Supplied material –

● ● ●

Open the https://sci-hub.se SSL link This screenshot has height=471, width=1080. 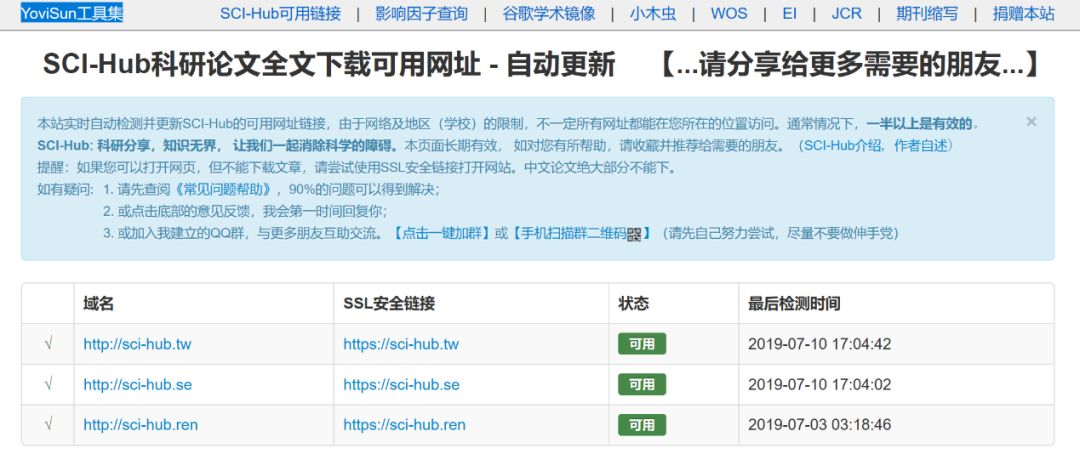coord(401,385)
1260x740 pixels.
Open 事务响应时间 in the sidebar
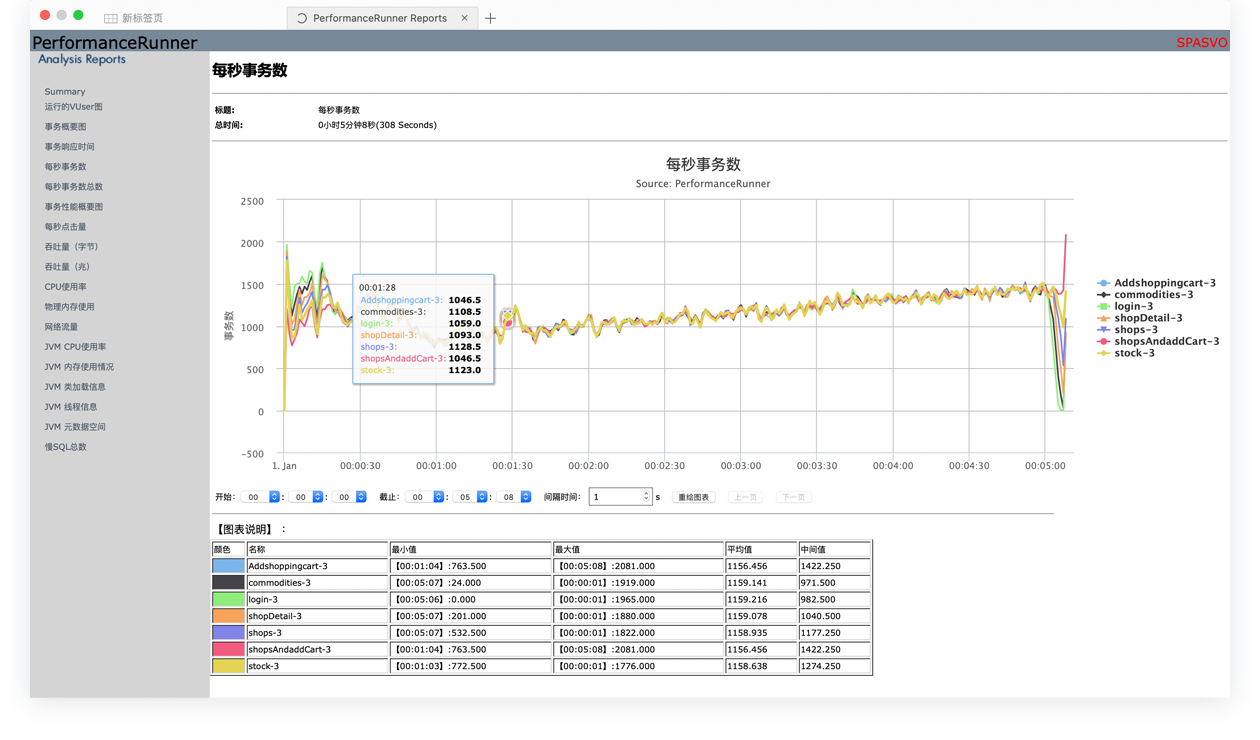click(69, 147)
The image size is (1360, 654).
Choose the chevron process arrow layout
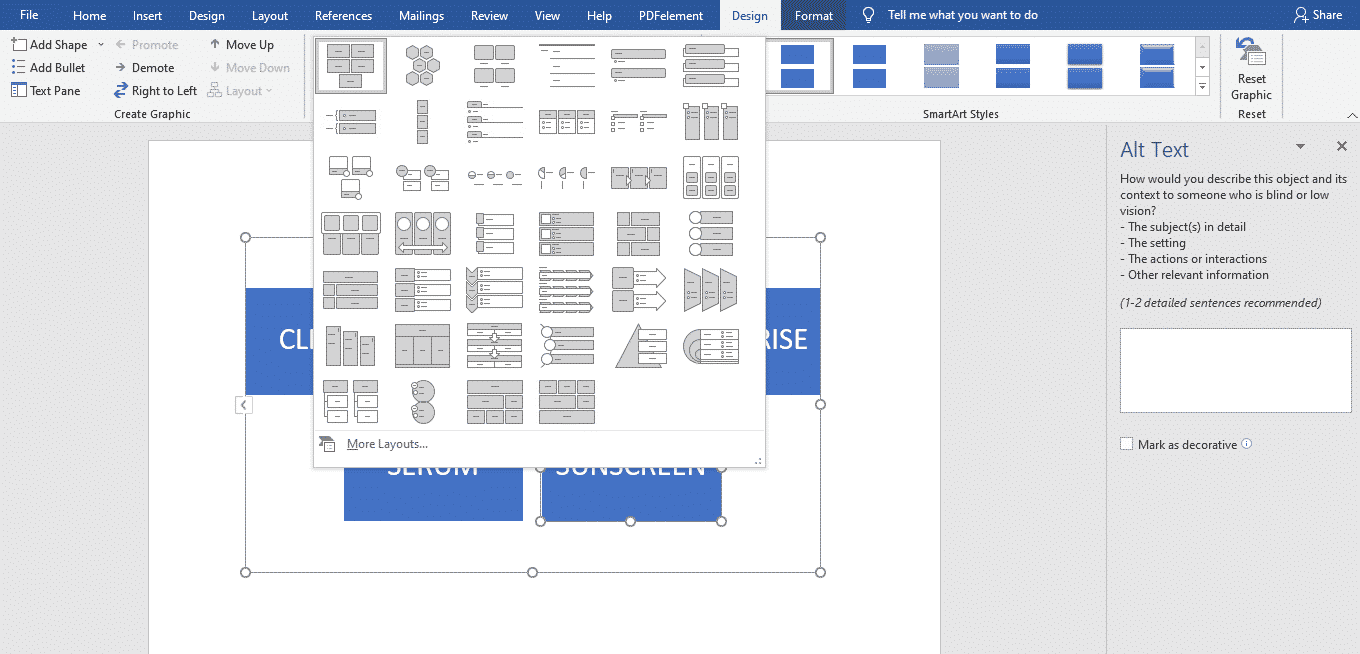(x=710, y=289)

● ● ●

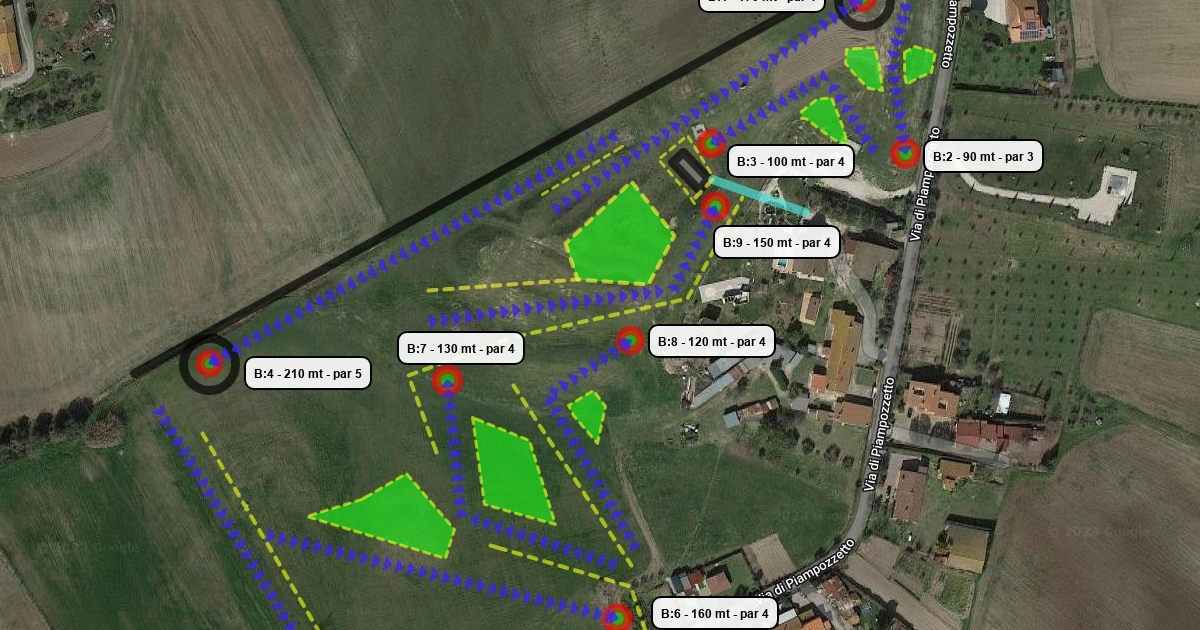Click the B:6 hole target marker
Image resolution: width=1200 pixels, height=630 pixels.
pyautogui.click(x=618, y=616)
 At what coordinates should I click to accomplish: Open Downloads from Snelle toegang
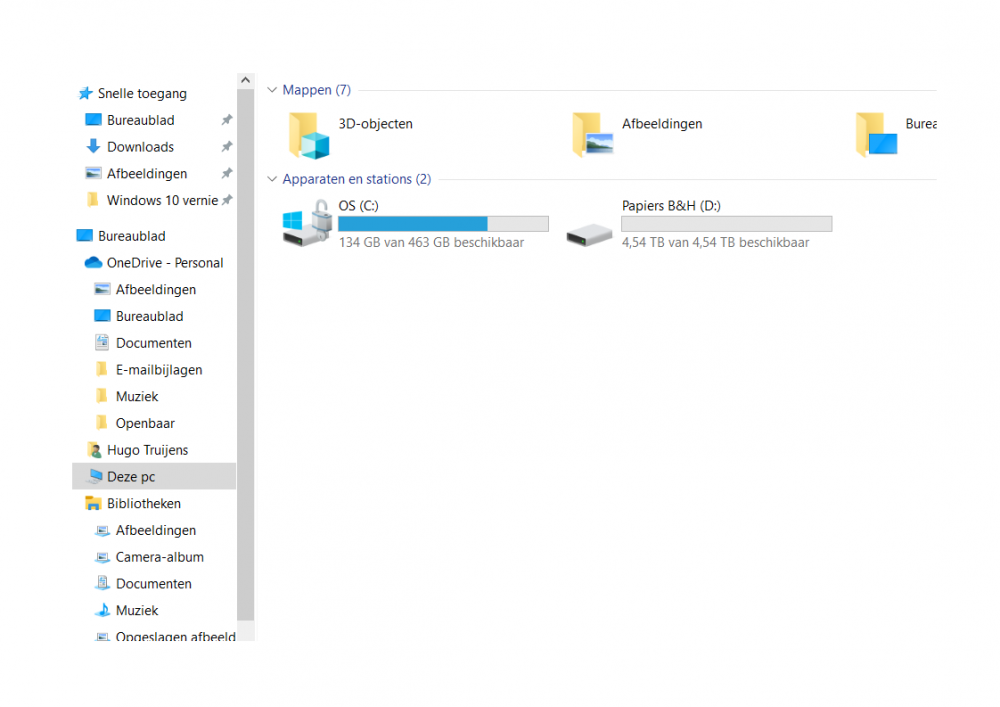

● ● ●

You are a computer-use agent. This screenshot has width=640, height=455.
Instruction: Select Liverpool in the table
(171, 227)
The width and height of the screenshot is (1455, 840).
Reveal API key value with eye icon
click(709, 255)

● ● ●

Exercise instructions – Edit the listing starting with the line containing "The image size is (1360, 654)." and going on through the line containing "(x=710, y=289)". Replace "chevron" with "circular", leave everything else unchanged, and give back only those lines without the pictures.

Problem solution –
The image size is (1360, 654).
Choose the circular process arrow layout
(x=710, y=289)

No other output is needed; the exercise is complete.